Which statement correctly distinguishes transimpedance amplifiers from transconductance amplifiers?

• A. Transimpedance converts current to voltage: Vout = -Iin × Rf; Transconductance converts voltage to current: Iout = gm Vin; Applications include photodiode-to-voltage conversion versus V-to-I DAC or current-source stages.
• B. Transimpedance converts voltage to current; Transconductance converts current to voltage; Applications include audio amplification and audio filtering.
• C. Both amplifiers convert voltage to current, but transimpedance is faster.
• D. They are identical in function; the terms are interchangeable.

Answer: (A)

The main idea here is how each amplifier type maps input signals to output signals. A transimpedance amplifier converts input current into an output voltage. In the common inverting op-amp setup, the output voltage is proportional to the input current, Vout ≈ -Iin × Rf, where Rf is the feedback resistor. This makes it ideal for sensing current from devices like photodiodes, turning a tiny photocurrent into a usable voltage while keeping the input at a virtual ground and preserving current information.

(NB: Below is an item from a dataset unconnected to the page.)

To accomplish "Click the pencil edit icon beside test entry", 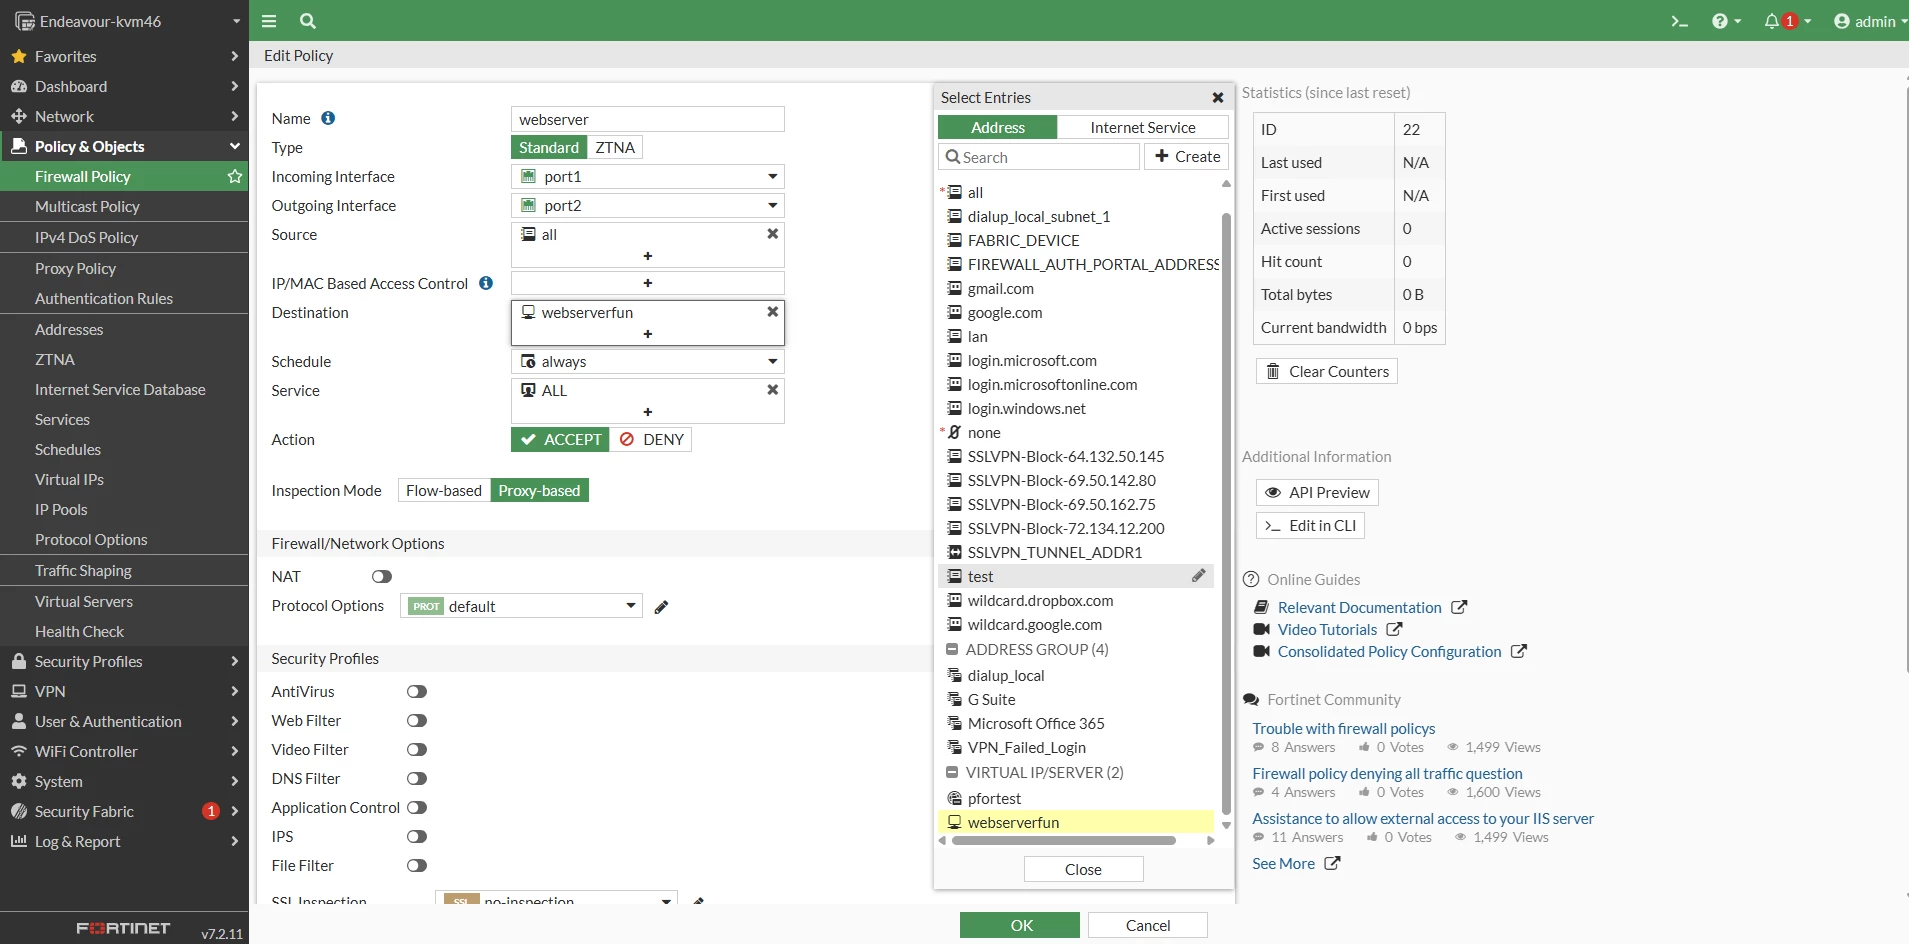I will pyautogui.click(x=1198, y=576).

A transconductance amplifier does the opposite: it converts an input voltage into an output current, with Iout = gm × Vin. Here gm is the transconductance, so the device acts as a voltage-controlled current source. This arrangement is useful in scenarios like DAC output stages or current-source generation where you need a controllable current based on a voltage input.

Because they operate in opposite directions (current-to-voltage vs voltage-to-current) and have different useful applications, they are not interchangeable. The transimpedance gain has units of ohms (V/A), reflecting a voltage output per unit input current, while the transconductance gain has units of siemens (A/V), reflecting current per unit input voltage.